When the plaque was unveiled in October 1957, the first BGH President, Hermann Weinkauff, spoke of “innocent victims” and “martyrs of injustice”. For more than 20 years there has been a flowered, altar-like porch and a book of condolence for the bereaved and visitors to the court.

It was not until 1979 that the Stern magazine made it public that 23 of the 34 Reich judges and attorneys were loyal NSDAP members and spoke of a “memorial plaque for Nazi judges”.

Roth said that, particularly among the criminal judges, more or less everyone who was remembered was involved in Nazi injustice. You would have participated in judgments because of “racial defilement” and death sentences. Roth’s assessment of the civil judges was somewhat more differentiated. According to him, there were also individual senates here that could not be proven to have had any incriminating decisions.

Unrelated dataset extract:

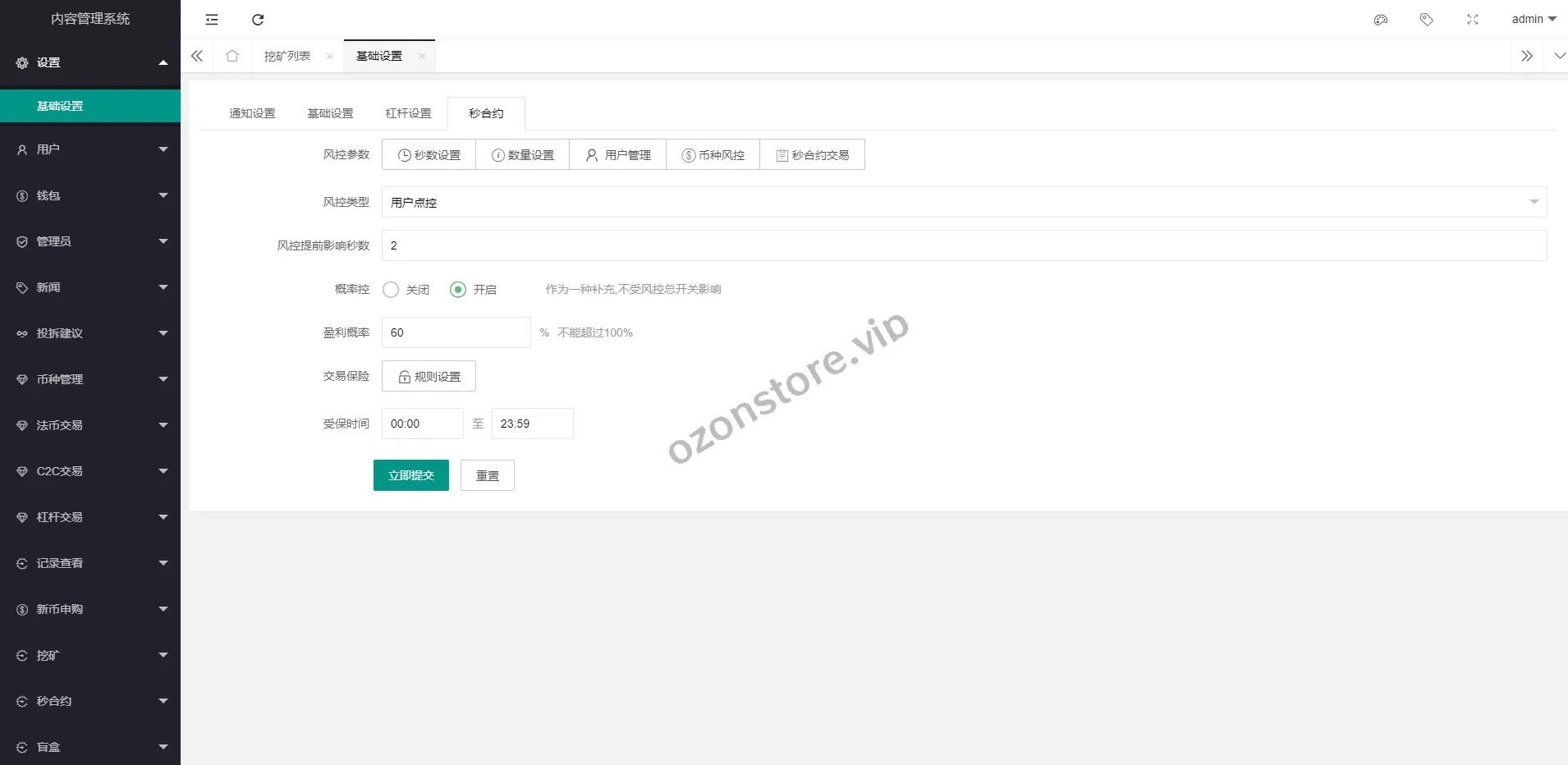The image size is (1568, 765).
Task: Click the 秒数设置 button
Action: (x=429, y=155)
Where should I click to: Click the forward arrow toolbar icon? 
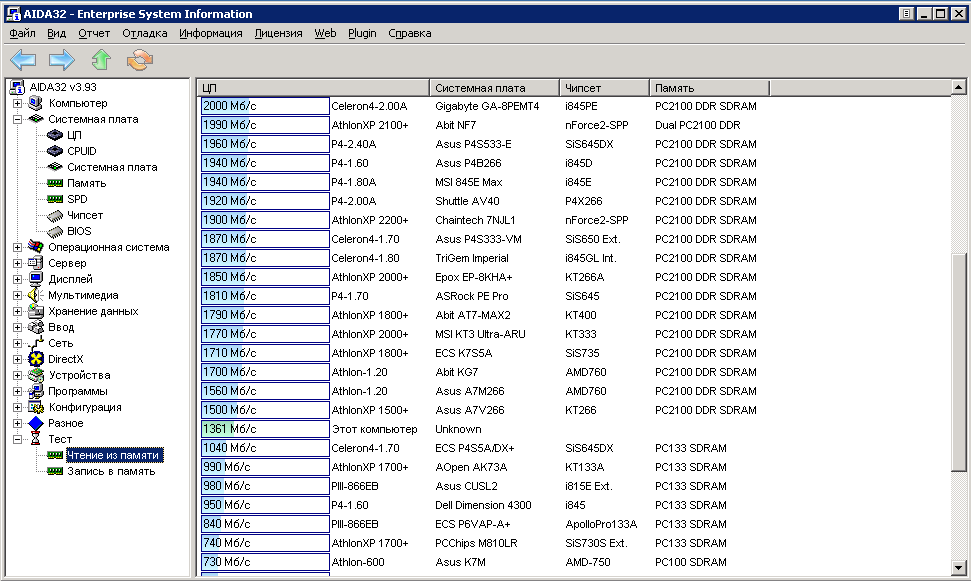pos(62,60)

Roth’s research colleague, the Mainz historian Michael Kißener, said that at the end of the 1970s there was the first real turning point in the handling of the plaque at the Federal Court of Justice. However, the real political problem has not been solved. To date, no BGH president has been able to decide to open the breach.

“Some people didn’t and don’t go fast enough”

A triangular stele made of gilded brass now stands on the ground floor of the palace as a memorial to the victims of the Nazi judiciary. Since 2018, a plaque with a brief explanation and a reference to the commissioned study has been hanging right next to the plaque. There has also been a large display for about half a year.

Kißener’s and Roth’s research is part of a comprehensive review of the Nazi burdens of the BGH in the years 1950 to 1965. This project is expected to be completed in 2024.

BGH President Bettina Limperg said she was convinced that this embedding in the larger scientific context was important. “For some it didn’t and doesn’t go fast enough.” But there is also a responsibility towards those who suffered and died in the camps. Is it the right way to destroy the tablet or rip it out and take it to another place? And if you decide to do it in the end, what should happen to the hole in the wall? She does not want to answer these questions either alone or in silence.

The symposium was actually supposed to take place in 2020, but had to be postponed twice due to the corona pandemic.